Manhã de quinta-feira, 19 de Janeiro: Manuel Carvalho da Silva chega à sede da CGTP, na Rua Victor Cordón. Pede desculpa pelo atraso. Tem um ar cansado: "Acordei afónico." Combate a rouquidão mascando pastilhas. A uma semana do congresso da central sindical que será o cenário da sua saída como secretário-geral, tem uma agenda sobrecarregada. "Sinto-me óptimo, mesmo muito bem", garante quando entramos na sua sala de trabalho. Um espaço de paredes brancas, que fica ofuscado com a intensidade da luz do sol de Inverno.

Aos seus pés, Carvalho da Silva tem o azul do Tejo. Ao fundo, na outra margem do rio, entre a bruma sobressai a imagem escura de um guindaste da Lisnave. Sai da sala em busca de fotocópias. Empilhados estão vários livros. Uma olhadela rápida evidencia um interesse caleidoscópico. Representação Política, o Caso Português em Perspectiva Comparada , de André Freire e José Manuel Leite Viegas, está ao lado de Arquivo do Meu Pensamento , recordações de um mineiro, de Manuel Patrício; a denúncia de Os Atrasos da Justiça , de Conceição Gomes, convive com a esperança de 25 Perspectivas para o Futuro , da Quercus. A sua saída do sindicalismo não é uma despedida da participação social. Advinha-se um "até amanhã".

Um desejo "longo"

"O meu desejo de sair da central já é longo, em 2004 já podia ter saído", revela. "Estamos em queda violenta, preocupa-me a situação geral, mas não a situação da CGTP", admite. Aos 64 anos, na direcção da Intersindical desde 1986, então como coordenador e a partir de 1999 no cargo de secretário-geral, já viveu e viu muito. "Está lá há tempo de mais, tirando o Alberto João Jardim, é uma das personalidades que há mais tempo permanece à frente de uma organização", observa um amigo que solicita o anonimato. "O seu ciclo está esgotado." Mas o seu ciclo foi perene em consequências. "Em 1988 [na greve geral conjunta, com a UGT, contra o Governo de Cavaco Silva], ele compreendeu que o êxito de uma greve geral era superior ao somatório das duas centrais", continua a mesma fonte. Daí a aproximação à UGT, recordação que, na quinta-feira, 19 de Janeiro de 2012, não deixa de ser irónica, quando as duas centrais marcaram um inesperado rendez-vous na barra de um tribunal, por causa das declarações de João Proença após a assinatura do acordo de concertação social pela UGT.

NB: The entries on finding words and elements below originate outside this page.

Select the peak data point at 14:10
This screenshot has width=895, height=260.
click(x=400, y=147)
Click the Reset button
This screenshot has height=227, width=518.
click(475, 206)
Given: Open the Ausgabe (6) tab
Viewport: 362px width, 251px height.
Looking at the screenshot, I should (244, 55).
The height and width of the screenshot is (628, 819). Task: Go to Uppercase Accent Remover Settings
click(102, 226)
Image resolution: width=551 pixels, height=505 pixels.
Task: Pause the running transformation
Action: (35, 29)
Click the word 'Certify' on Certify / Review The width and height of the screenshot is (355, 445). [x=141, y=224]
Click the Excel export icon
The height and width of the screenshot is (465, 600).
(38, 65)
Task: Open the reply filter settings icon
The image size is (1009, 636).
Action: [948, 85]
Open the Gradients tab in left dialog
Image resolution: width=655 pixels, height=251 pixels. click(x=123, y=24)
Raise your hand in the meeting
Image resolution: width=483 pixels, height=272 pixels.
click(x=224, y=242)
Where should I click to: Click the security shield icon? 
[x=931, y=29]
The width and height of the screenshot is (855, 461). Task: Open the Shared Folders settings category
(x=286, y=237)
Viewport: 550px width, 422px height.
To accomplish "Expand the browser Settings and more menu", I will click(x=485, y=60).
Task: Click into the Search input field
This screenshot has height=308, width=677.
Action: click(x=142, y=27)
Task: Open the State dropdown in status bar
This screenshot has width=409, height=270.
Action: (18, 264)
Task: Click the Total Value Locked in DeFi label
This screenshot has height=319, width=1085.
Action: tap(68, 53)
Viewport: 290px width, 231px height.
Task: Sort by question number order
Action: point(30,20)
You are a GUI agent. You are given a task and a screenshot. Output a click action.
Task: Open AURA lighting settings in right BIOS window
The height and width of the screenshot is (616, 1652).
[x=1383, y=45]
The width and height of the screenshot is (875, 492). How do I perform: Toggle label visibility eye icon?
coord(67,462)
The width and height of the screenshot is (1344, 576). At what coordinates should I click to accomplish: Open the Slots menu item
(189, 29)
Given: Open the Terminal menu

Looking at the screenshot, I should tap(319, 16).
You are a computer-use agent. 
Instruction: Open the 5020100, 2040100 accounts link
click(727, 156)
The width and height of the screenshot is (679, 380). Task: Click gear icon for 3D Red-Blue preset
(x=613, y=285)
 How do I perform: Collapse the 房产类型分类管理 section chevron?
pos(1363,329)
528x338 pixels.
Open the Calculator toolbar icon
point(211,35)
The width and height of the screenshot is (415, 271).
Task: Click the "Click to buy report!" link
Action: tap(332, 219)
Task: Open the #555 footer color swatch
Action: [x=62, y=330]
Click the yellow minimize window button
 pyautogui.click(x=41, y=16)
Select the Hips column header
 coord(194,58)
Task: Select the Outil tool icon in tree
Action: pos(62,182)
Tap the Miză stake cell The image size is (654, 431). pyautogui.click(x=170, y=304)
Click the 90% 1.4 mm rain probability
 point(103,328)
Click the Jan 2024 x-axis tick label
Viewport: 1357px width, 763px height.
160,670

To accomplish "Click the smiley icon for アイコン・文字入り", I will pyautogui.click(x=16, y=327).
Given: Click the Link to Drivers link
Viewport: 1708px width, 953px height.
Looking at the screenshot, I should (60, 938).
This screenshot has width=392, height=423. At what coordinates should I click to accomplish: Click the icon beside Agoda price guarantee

"Na comissão executiva da CGTP muitos não estávamos à altura do seu pensamento estratégico, tem uma racionalidade política muito intuitiva, equilibra tendências diferentes", recorda Ulisses Garrido, antigo responsável de Informação e Propaganda da CGTP. "Carvalho da Silva também percebeu que uma organização sindical tem de se aprofundar, ligar às universidades, estar em formação permanente", observa.

Criar um espaço próprio

Como ele. De operário, montador electricista, a doutorado em Sociologia, estudando nas horas livres. Um caminho entretanto seguido por outros quadros da Intersindical. "Ele foi evoluindo, até criar um espaço próprio, o que não é fácil em política e muito menos no PCP. Em termos sindicais criou o seu próprio espaço e a sua margem de manobra", comenta um ex-camarada de partido. "O ter estudado, evoluído, garantiu-lhe a independência presente e futura, e por ter vindo da fábrica não têm por onde pegar." Carvalho da Silva está imune à "sedução" dos aparelhos. Tem vida para além do sindicalismo.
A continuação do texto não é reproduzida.